Inside the 61.58 proficiency check

61.58 proficiency check

Congratulations—you’ve passed your checkride and earned a type rating endorsing you for single-pilot operations in a light jet. But your testing days in jets are far from over. To keep your jet-pilot privileges alive, you’ll have to pass an annual proficiency exam. The regulations spell out this requirement in FAR Part 61.58, titled “Pilot-in-command proficiency check: Operation of an aircraft that requires more than one pilot flight crewmember or is turbojet-powered.” (And yes, the term “turbofan” is implied in the regs’ use of the rather dated “turbojet” definition). At first glance the rule seems applicable only to pilots of two-crew jets. The catch is the “or” in the rule title, which targets the entire jet-pilot community.

Pilots flying for the airlines, fractional ownership operations, or charter outfits can comply with this rule through their own proficiency checks, or via an advanced qualification program approved under Subpart Y of FAR Part 121. In addition, an approved flight simulator operated under FAR Part 142 (training centers) can be used to satisfy the rule. So can certain operators offering approved FAR Part 61 training programs. And a proficiency check in an airplane requiring and manned by two pilot crewmembers, or an approved simulator replicating such an airplane, also can be used to comply with single-pilot annual proficiency rules. As for pilots of single-seat, Experimental-category turbojets/turbofans, compliance is not required.

There are more twists in the regulations if you’re typed in multiple airplanes. If you’re typed in three airplanes, for example, you must have had a 61.58 check in all of them within the past 24 months, making sure that you’ve completed one of those checkrides within the past 12 months—which works out to a checkride every eight months.

When I earned my type ratings—in Embraer’s Phenom 300 and Cessna’s Citation Mustang—I had this idea that the 61.58 ride would be a simple matter. Maybe just a trip around the pattern, an approach or two, and the obligatory three takeoffs and landings. How wrong I was! The 61.58 ride amounts to a repeat of the full, initial type rating checkride, complete with simulated emergencies and procedures that must be flown to the practical tests standards set down for airline transport pilots.

This past April, it was time for my second annual 61.58 ride. And once more, I went to Azma FLT Incoporated, which is based at the Orlando Executive Airport in Florida. That’s where I first earned my Cessna Citation Mustang type rating. John Azma, founder of Azma FLT and a designated pilot examiner, believes in a personalized approach to flight training—an approach that I explored in the August 2013 issue of AOPA Pilot’s Turbine Edition (see “One on One Type Training”). Azma employs 12 instructors who prepare some 200 to 250 pilots per year for their type ratings, with the primary emphasis on Cessna’s Mustang and Beechcraft’s Premier I and IA. Even so, type training—in the airplane—extends to the rest of the single-pilot Cessna jets, Learjets, and Dassault’s Falcon 50. Azma claims his is one of the largest turbine training centers in the world for aircraft-based training; no simulators here. And for 61.58 proficiency checks in the Mustang, he’s an especially good choice. He says he averages two 61.58 Mustang checkrides a week.

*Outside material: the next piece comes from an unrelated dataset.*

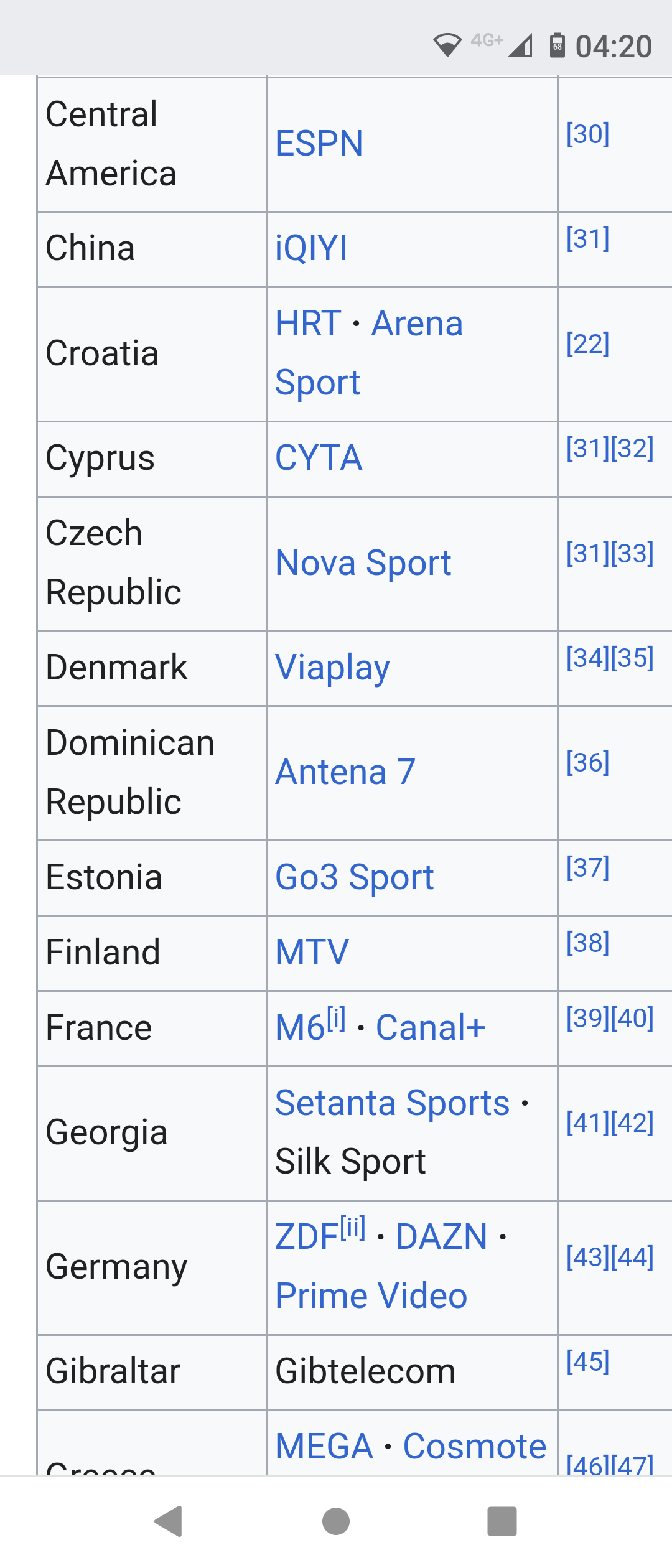Follow the DAZN link for Germany
Screen dimensions: 672x1568
coord(442,1237)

My recent checkride began several weeks before I showed up at Azma’s offices. I was sent extensive summaries of all the Mustang’s systems, and asked to memorize the, well, memory items. Once on site, the checkride was prefaced by four hours of ground school in a morning session. First came a thorough review of all of the Mustang’s airspeed and structural limitations, plus the memory items for various emergencies. These would be the first two to four actions that the pilot must perform immediately, in dire situations where there’s no time to consult an emergency checklist—such as fires, smoke in the cockpit, loss of both generators, or autopilot runaways.

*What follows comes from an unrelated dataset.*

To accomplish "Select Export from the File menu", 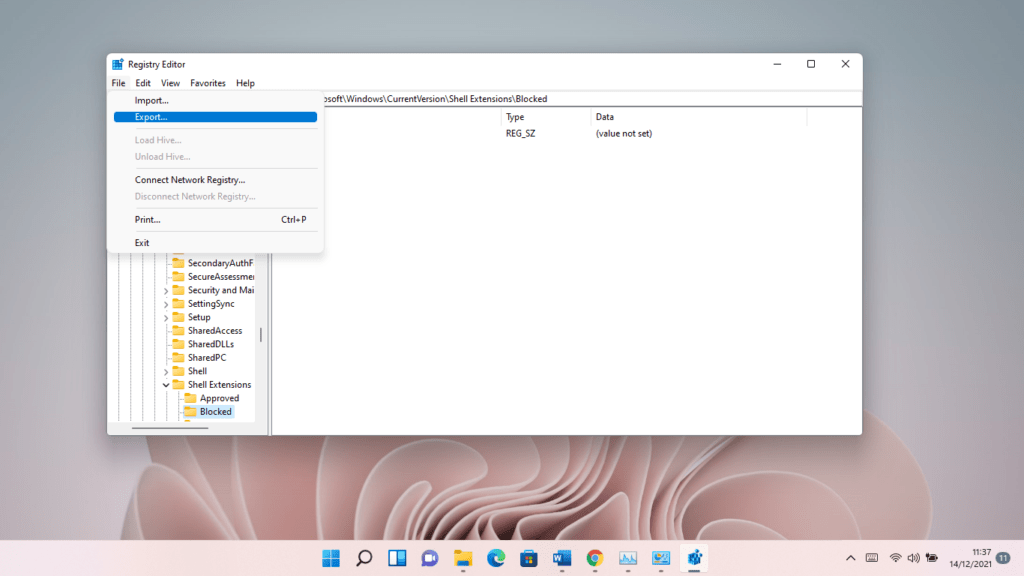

In many cases, Azma’s advice goes beyond the checklist. Take a brake failure. You wouldn’t know your brakes were inoperative until you touched down, tried to apply them, and they didn’t work. The checklist says to use the emergency pneumatic brake lever to stop. But unless your touchdown was on speed and on the numbers, and you pulled on the brake lever immediately, chances are you’d run off the runway. Azma’s advice: Go around, and make your next touchdown at the runway threshold. Flying to an airport with a nice long runway would be another wise choice.

The checkride itself wasn’t as tense or nerve-wracking as I was expecting. Azma has a way of putting one at ease, even as he goes through the paces. There was a V1 cut on my first takeoff, followed by an RNAV GPS approach to the Leesburg, Florida, airport ending in a circle-to-land maneuver, followed by a missed approach and hold, then a single-engine ILS to Runway 27 at the Sanford Regional Airport, and finally a no-flaps ILS approach to Orlando International’s Runway 36L. In between those procedures were a stall series, steep turns, and other required maneuvers. The flight lasted just more than 1.5 hours and when it was done I had not only my 61.58 completed, but a flight review and instrument proficiency check as well.

What if I hadn’t done well on the 61.58 checkride? Like the flight review, it’s a pass-fail test, and a poor showing would mean no endorsement entry in my logbook. I’d have to fly another checkride and fly the procedure(s) I botched to earn approval. Depending on the local Flight Standards District Office rules, an examiner may offer another in-flight chance to repeat the failed maneuver. The 61.58 checkride is another angst-provoking hoop that pilots must jump through, but once you’ve knocked off some rust, passed, and learned something new—like I did—you’ll see this is one of the FAA’s best-intentioned rules.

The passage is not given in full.